### Task to carry out
Leave out the pictures and print precisely the lines from the line with "The width and" to the final line of the entries, both ends included.

[Collected data entries]
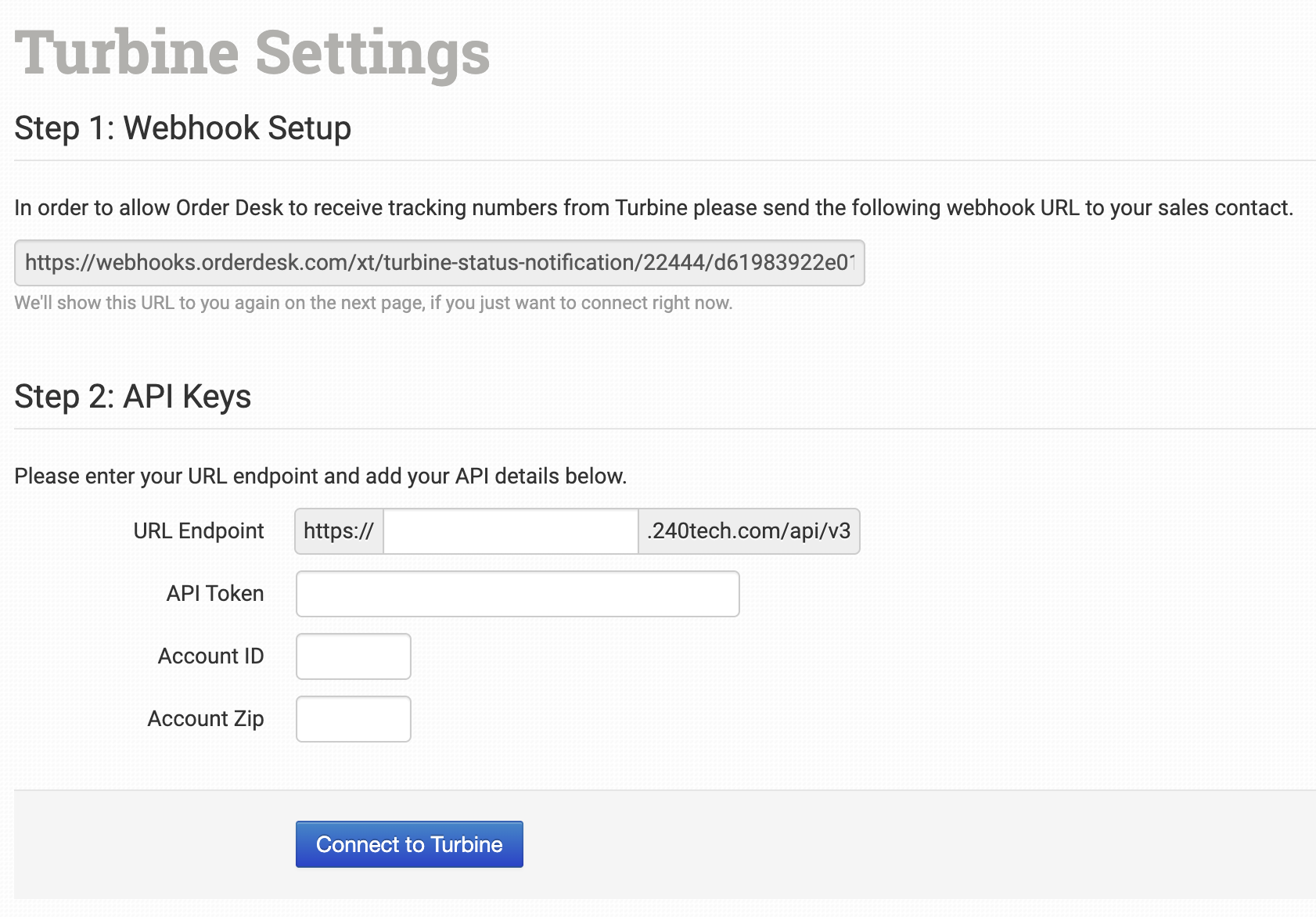This screenshot has width=1316, height=917.
Task: Click into the API Token field
Action: [517, 594]
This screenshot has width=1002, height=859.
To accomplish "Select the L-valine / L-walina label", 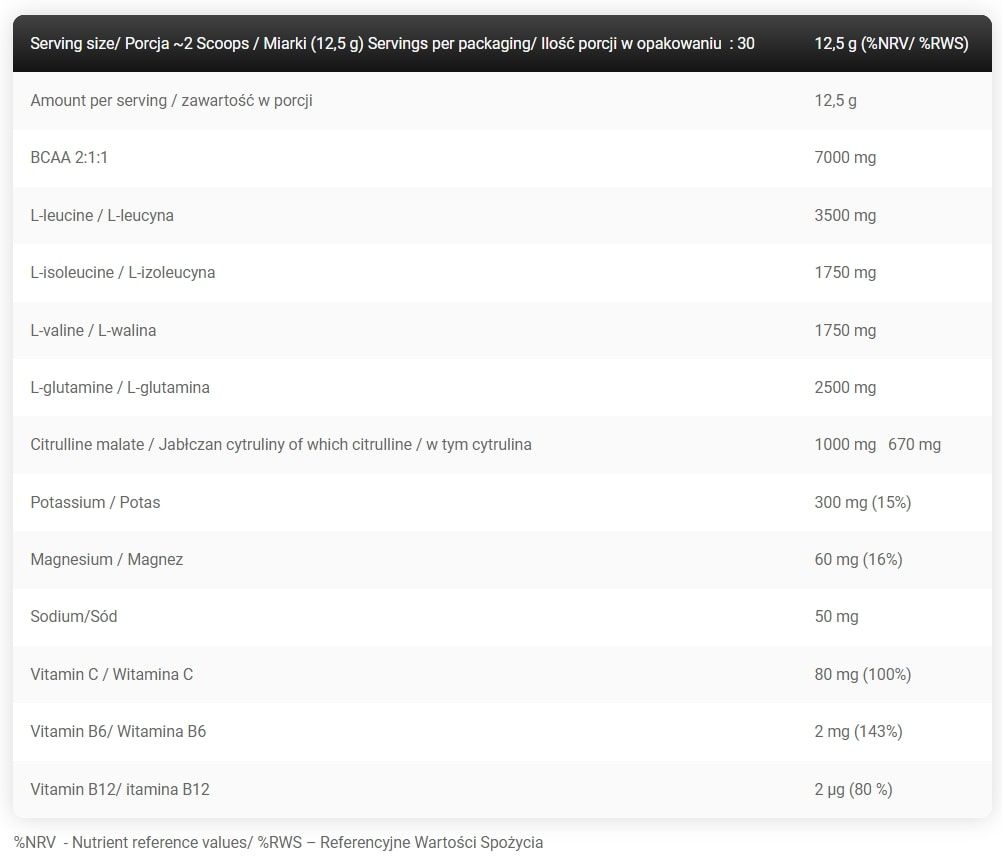I will [93, 330].
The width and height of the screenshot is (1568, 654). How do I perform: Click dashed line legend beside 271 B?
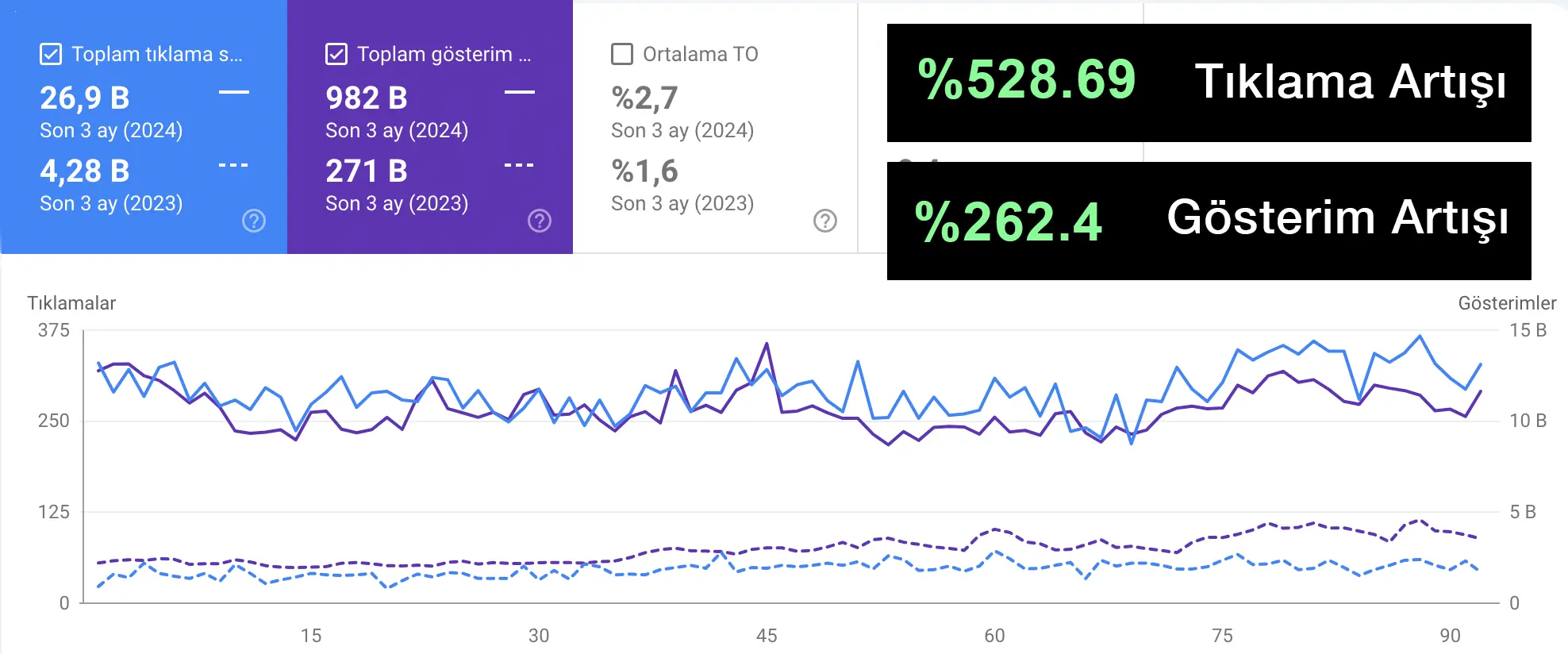[520, 165]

### Your solution
The width and height of the screenshot is (1568, 654). How do I perform: Click dashed line legend beside 271 B?
[520, 165]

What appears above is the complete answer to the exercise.